Exercise objective>
Your task is to repeat the data exactly, every line of it.

Input data>
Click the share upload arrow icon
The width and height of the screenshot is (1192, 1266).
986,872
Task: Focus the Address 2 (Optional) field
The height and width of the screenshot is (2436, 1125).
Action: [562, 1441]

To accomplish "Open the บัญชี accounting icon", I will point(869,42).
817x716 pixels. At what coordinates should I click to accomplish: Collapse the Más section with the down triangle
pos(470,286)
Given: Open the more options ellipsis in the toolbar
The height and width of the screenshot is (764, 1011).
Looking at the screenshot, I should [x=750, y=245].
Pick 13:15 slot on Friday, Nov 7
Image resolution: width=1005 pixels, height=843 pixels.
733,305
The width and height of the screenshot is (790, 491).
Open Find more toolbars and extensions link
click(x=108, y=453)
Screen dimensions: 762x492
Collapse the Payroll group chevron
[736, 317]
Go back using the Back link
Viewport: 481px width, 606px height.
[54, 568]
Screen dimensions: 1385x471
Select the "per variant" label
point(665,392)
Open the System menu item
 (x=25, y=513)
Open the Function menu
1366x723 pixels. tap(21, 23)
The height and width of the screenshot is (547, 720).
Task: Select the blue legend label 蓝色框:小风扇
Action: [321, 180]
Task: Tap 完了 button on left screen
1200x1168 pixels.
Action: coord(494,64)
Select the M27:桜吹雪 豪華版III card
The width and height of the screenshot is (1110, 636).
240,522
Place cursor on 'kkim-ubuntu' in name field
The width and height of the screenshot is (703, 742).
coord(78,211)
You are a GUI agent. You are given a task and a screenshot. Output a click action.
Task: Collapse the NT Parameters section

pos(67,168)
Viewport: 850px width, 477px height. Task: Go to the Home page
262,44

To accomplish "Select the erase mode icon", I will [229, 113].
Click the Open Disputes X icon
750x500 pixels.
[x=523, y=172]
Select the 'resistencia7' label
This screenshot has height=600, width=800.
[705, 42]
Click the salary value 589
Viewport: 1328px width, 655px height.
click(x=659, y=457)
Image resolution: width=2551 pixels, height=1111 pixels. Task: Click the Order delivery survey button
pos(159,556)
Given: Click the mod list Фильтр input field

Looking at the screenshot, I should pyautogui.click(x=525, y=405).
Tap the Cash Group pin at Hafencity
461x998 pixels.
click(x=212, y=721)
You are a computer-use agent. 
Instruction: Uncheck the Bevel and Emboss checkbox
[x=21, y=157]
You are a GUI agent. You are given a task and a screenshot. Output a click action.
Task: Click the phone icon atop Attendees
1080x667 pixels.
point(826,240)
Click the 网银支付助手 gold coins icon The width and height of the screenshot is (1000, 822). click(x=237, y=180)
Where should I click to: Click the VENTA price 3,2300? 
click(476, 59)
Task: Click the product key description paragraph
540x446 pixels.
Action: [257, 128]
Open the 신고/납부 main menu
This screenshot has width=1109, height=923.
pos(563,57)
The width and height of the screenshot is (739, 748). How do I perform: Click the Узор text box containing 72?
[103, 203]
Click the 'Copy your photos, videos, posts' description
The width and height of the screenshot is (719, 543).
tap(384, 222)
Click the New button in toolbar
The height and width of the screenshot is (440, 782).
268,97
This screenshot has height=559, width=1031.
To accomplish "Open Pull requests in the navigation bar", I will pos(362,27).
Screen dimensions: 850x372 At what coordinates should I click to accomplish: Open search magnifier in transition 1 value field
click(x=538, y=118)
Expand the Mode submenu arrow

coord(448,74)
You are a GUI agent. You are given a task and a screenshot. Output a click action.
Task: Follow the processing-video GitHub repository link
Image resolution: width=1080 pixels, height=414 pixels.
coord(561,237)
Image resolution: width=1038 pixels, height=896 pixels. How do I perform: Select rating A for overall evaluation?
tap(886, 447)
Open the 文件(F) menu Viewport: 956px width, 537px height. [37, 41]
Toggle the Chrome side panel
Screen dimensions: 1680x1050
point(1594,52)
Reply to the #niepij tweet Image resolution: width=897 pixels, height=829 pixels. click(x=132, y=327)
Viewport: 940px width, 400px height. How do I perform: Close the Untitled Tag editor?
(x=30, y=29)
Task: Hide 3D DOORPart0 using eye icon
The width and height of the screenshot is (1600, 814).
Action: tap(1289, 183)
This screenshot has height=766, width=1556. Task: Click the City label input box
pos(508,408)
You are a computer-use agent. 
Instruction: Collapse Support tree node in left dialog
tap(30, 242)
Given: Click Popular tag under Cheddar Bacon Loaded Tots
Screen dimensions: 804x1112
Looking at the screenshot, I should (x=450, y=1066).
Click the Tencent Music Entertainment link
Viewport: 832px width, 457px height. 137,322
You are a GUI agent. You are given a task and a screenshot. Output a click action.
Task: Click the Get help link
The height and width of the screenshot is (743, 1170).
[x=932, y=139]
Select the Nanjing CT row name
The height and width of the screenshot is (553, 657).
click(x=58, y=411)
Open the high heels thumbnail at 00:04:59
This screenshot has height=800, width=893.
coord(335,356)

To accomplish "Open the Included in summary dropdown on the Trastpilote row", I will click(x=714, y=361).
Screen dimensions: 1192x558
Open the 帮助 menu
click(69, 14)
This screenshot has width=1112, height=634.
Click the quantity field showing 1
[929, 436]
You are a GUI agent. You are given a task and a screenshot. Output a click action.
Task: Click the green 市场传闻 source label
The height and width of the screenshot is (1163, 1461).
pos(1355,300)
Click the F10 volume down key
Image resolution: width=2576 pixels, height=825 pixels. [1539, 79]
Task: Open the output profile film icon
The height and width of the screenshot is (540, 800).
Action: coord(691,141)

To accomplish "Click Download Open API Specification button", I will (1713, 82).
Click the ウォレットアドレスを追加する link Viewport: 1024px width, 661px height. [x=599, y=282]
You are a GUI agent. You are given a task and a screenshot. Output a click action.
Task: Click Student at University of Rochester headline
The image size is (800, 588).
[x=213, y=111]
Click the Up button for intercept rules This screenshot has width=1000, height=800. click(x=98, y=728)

Reply to the exercise>
Click the share upload arrow icon
The width and height of the screenshot is (1192, 1266).
986,872
Task: Focus the Address 2 (Optional) field
The height and width of the screenshot is (2436, 1125).
Action: [562, 1441]

To accomplish "Open the บัญชี accounting icon", I will point(869,42).
817x716 pixels. At what coordinates should I click to accomplish: Collapse the Más section with the down triangle
pos(470,286)
Given: Open the more options ellipsis in the toolbar
The height and width of the screenshot is (764, 1011).
Looking at the screenshot, I should [x=750, y=245].
Pick 13:15 slot on Friday, Nov 7
Image resolution: width=1005 pixels, height=843 pixels.
733,305
The width and height of the screenshot is (790, 491).
Open Find more toolbars and extensions link
click(x=108, y=453)
Screen dimensions: 762x492
Collapse the Payroll group chevron
[736, 317]
Go back using the Back link
Viewport: 481px width, 606px height.
[54, 568]
Screen dimensions: 1385x471
Select the "per variant" label
point(665,392)
Open the System menu item
 (x=25, y=513)
Open the Function menu
1366x723 pixels. tap(21, 23)
The height and width of the screenshot is (547, 720).
Task: Select the blue legend label 蓝色框:小风扇
Action: [321, 180]
Task: Tap 完了 button on left screen
1200x1168 pixels.
Action: coord(494,64)
Select the M27:桜吹雪 豪華版III card
The width and height of the screenshot is (1110, 636).
240,522
Place cursor on 'kkim-ubuntu' in name field
The width and height of the screenshot is (703, 742).
coord(78,211)
You are a GUI agent. You are given a task and a screenshot. Output a click action.
Task: Collapse the NT Parameters section

pos(67,168)
Viewport: 850px width, 477px height. Task: Go to the Home page
262,44

To accomplish "Select the erase mode icon", I will [229, 113].
Click the Open Disputes X icon
750x500 pixels.
[x=523, y=172]
Select the 'resistencia7' label
This screenshot has height=600, width=800.
[705, 42]
Click the salary value 589
Viewport: 1328px width, 655px height.
click(x=659, y=457)
Image resolution: width=2551 pixels, height=1111 pixels. Task: Click the Order delivery survey button
pos(159,556)
Given: Click the mod list Фильтр input field

Looking at the screenshot, I should pyautogui.click(x=525, y=405).
Tap the Cash Group pin at Hafencity
461x998 pixels.
click(x=212, y=721)
You are a computer-use agent. 
Instruction: Uncheck the Bevel and Emboss checkbox
[x=21, y=157]
You are a GUI agent. You are given a task and a screenshot. Output a click action.
Task: Click the phone icon atop Attendees
1080x667 pixels.
point(826,240)
Click the 网银支付助手 gold coins icon The width and height of the screenshot is (1000, 822). click(x=237, y=180)
Where should I click to: Click the VENTA price 3,2300? 
click(476, 59)
Task: Click the product key description paragraph
540x446 pixels.
Action: [257, 128]
Open the 신고/납부 main menu
This screenshot has width=1109, height=923.
pos(563,57)
The width and height of the screenshot is (739, 748). How do I perform: Click the Узор text box containing 72?
[103, 203]
Click the 'Copy your photos, videos, posts' description
The width and height of the screenshot is (719, 543).
tap(384, 222)
Click the New button in toolbar
The height and width of the screenshot is (440, 782).
268,97
This screenshot has height=559, width=1031.
To accomplish "Open Pull requests in the navigation bar", I will pos(362,27).
Screen dimensions: 850x372 At what coordinates should I click to accomplish: Open search magnifier in transition 1 value field
click(x=538, y=118)
Expand the Mode submenu arrow

coord(448,74)
You are a GUI agent. You are given a task and a screenshot. Output a click action.
Task: Follow the processing-video GitHub repository link
Image resolution: width=1080 pixels, height=414 pixels.
coord(561,237)
Image resolution: width=1038 pixels, height=896 pixels. How do I perform: Select rating A for overall evaluation?
tap(886, 447)
Open the 文件(F) menu Viewport: 956px width, 537px height. [37, 41]
Toggle the Chrome side panel
Screen dimensions: 1680x1050
point(1594,52)
Reply to the #niepij tweet Image resolution: width=897 pixels, height=829 pixels. click(x=132, y=327)
Viewport: 940px width, 400px height. How do I perform: Close the Untitled Tag editor?
(x=30, y=29)
Task: Hide 3D DOORPart0 using eye icon
The width and height of the screenshot is (1600, 814).
Action: tap(1289, 183)
This screenshot has height=766, width=1556. Task: Click the City label input box
pos(508,408)
You are a computer-use agent. 
Instruction: Collapse Support tree node in left dialog
tap(30, 242)
Given: Click Popular tag under Cheddar Bacon Loaded Tots
Screen dimensions: 804x1112
Looking at the screenshot, I should (x=450, y=1066).
Click the Tencent Music Entertainment link
Viewport: 832px width, 457px height. 137,322
You are a GUI agent. You are given a task and a screenshot. Output a click action.
Task: Click the Get help link
The height and width of the screenshot is (743, 1170).
[x=932, y=139]
Select the Nanjing CT row name
The height and width of the screenshot is (553, 657).
click(x=58, y=411)
Open the high heels thumbnail at 00:04:59
This screenshot has height=800, width=893.
coord(335,356)

To accomplish "Open the Included in summary dropdown on the Trastpilote row", I will click(x=714, y=361).
Screen dimensions: 1192x558
Open the 帮助 menu
click(69, 14)
This screenshot has width=1112, height=634.
Click the quantity field showing 1
[929, 436]
You are a GUI agent. You are given a task and a screenshot. Output a click action.
Task: Click the green 市场传闻 source label
The height and width of the screenshot is (1163, 1461).
pos(1355,300)
Click the F10 volume down key
Image resolution: width=2576 pixels, height=825 pixels. [1539, 79]
Task: Open the output profile film icon
The height and width of the screenshot is (540, 800).
Action: coord(691,141)

To accomplish "Click Download Open API Specification button", I will (1713, 82).
Click the ウォレットアドレスを追加する link Viewport: 1024px width, 661px height. [x=599, y=282]
You are a GUI agent. You are given a task and a screenshot. Output a click action.
Task: Click Student at University of Rochester headline
The image size is (800, 588).
[x=213, y=111]
Click the Up button for intercept rules This screenshot has width=1000, height=800. click(x=98, y=728)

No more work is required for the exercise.